Camp Oven Chicken Enchiladas – Low FODMAP
- 1/4 cup EITHER Low FODMAP Garlic or Onion Infused Oil
- 1/4 cup low FODMAP, gluten-free all-purpose flour
- ½ to 2 teaspoons chilli powder
- 2 cups Low FODMAP Chicken Stock, either homemade or purchased
- 1 (415 g) can diced tomatoes
- 1/2 teaspoon cumin
- 1/2 teaspoon oregano
- 1/2 teaspoon salt
If you want to buy your Enchilada Sauce, look for the FODYS Enchilada or Taco Sauces. I have found them at a few local IGA stores.

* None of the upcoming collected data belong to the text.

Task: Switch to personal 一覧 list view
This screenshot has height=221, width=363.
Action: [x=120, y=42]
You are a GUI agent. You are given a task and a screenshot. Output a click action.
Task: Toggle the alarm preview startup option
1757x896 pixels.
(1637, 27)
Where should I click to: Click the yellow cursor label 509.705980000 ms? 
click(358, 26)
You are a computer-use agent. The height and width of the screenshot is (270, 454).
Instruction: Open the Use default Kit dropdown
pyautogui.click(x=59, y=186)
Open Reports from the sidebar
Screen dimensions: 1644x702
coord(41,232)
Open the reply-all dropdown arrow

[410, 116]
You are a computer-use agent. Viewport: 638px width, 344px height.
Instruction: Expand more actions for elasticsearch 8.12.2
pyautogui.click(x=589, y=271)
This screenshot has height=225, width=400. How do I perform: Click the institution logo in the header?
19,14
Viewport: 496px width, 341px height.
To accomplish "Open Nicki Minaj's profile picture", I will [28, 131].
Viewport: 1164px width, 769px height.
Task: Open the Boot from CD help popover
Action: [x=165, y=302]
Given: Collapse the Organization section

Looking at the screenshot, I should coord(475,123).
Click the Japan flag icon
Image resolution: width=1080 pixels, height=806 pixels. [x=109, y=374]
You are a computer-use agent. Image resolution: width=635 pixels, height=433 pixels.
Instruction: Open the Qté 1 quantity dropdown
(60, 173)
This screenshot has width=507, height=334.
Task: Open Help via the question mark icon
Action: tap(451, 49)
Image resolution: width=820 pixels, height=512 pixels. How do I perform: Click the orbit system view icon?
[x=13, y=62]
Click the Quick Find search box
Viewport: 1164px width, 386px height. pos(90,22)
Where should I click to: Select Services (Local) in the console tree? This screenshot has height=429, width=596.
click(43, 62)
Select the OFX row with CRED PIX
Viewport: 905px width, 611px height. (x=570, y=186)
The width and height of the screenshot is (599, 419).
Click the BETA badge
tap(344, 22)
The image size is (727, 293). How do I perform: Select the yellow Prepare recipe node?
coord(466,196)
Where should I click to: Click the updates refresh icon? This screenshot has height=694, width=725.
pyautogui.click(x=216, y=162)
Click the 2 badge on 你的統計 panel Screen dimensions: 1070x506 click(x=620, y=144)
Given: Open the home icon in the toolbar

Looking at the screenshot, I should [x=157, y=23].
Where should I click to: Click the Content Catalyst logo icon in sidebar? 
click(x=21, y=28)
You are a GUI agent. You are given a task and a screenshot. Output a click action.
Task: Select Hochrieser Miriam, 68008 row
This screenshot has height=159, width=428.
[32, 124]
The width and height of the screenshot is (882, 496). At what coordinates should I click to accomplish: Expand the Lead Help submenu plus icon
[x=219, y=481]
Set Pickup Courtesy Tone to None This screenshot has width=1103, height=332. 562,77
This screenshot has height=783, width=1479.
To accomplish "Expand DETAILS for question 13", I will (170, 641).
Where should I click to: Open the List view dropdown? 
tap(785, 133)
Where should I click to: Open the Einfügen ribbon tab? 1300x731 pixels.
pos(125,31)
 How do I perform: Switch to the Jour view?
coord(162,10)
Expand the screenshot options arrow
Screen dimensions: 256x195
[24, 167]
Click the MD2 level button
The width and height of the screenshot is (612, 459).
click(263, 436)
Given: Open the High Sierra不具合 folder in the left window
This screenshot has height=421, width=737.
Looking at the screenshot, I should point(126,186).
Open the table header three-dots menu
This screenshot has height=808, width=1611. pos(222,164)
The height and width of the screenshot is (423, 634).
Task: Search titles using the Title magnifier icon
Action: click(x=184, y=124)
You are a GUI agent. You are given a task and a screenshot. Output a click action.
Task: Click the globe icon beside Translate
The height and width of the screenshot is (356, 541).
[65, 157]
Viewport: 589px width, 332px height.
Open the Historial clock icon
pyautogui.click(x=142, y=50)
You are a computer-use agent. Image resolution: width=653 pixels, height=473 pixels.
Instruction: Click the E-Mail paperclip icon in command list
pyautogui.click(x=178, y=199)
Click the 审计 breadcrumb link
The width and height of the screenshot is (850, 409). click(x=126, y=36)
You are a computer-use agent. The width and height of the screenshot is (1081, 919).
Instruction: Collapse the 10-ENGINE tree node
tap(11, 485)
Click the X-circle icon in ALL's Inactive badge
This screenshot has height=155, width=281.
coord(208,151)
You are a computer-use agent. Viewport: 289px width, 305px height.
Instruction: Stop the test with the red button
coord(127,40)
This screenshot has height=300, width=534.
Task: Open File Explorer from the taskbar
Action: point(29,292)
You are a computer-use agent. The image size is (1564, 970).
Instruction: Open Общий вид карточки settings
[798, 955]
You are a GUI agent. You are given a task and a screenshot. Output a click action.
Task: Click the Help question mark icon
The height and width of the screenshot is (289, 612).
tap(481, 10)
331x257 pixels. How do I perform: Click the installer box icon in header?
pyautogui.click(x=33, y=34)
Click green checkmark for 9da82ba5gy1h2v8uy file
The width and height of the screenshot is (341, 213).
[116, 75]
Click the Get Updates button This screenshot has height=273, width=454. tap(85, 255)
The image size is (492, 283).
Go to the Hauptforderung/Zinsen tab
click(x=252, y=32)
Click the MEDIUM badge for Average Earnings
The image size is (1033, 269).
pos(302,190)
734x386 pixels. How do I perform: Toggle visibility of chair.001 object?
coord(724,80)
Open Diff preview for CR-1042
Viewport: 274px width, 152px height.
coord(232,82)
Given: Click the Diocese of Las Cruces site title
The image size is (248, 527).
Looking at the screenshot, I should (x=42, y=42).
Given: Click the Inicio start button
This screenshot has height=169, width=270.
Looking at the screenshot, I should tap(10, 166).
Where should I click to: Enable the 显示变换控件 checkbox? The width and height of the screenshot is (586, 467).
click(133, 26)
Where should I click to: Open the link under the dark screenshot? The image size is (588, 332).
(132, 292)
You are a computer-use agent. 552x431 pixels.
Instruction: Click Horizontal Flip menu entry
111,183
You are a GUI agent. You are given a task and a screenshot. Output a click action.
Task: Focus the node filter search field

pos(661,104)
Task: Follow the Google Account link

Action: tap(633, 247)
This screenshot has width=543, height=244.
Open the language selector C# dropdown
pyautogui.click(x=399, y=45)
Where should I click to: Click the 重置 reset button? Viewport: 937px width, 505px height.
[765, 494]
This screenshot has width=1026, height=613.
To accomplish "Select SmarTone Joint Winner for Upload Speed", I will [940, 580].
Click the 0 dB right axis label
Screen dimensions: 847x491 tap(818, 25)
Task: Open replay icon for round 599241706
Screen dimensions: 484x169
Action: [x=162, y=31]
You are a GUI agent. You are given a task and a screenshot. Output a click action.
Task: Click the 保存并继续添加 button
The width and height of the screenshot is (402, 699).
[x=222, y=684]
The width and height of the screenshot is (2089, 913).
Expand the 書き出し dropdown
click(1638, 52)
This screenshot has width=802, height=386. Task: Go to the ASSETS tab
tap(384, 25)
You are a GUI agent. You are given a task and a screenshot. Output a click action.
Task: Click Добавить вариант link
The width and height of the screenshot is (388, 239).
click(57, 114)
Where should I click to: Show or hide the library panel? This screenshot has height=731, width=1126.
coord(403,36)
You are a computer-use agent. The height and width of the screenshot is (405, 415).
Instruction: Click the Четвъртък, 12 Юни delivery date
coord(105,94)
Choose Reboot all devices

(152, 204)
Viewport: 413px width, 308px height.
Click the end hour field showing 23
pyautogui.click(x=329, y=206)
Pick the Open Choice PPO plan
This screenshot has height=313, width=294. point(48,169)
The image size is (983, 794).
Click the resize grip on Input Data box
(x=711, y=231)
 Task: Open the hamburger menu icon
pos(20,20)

- 700 g boneless, skinless chicken breasts or thighs, cut into strips
- 1/4 teaspoon chilli powder
- 1/4 teaspoon cumin or more to taste
- 1/4 teaspoon oregano or more to taste
- 1/4 teaspoon salt
- Freshly ground black pepper
- 2 teaspoons EITHER Low FODMAP Garlic or Onion Infused Oil
- 115 g minced fresh green chilles
- 115 g sharp or extra sharp cheddar, grated (about 1 cup)
- 115 g Mozzarella, grated (about 1 cup)
- 10 tortillas (Gluten Free, Low Fodmap available in stores)
- 1/4 cup chopped coriander
- 1/4 cup chopped shallots, green parts only
Preparation at Home
For the Sauce:
(Skip this step if you are using store bought sauce in a jar – I like the FODYS Taco or Enchilada Sauce which I have found a few local IGAs.)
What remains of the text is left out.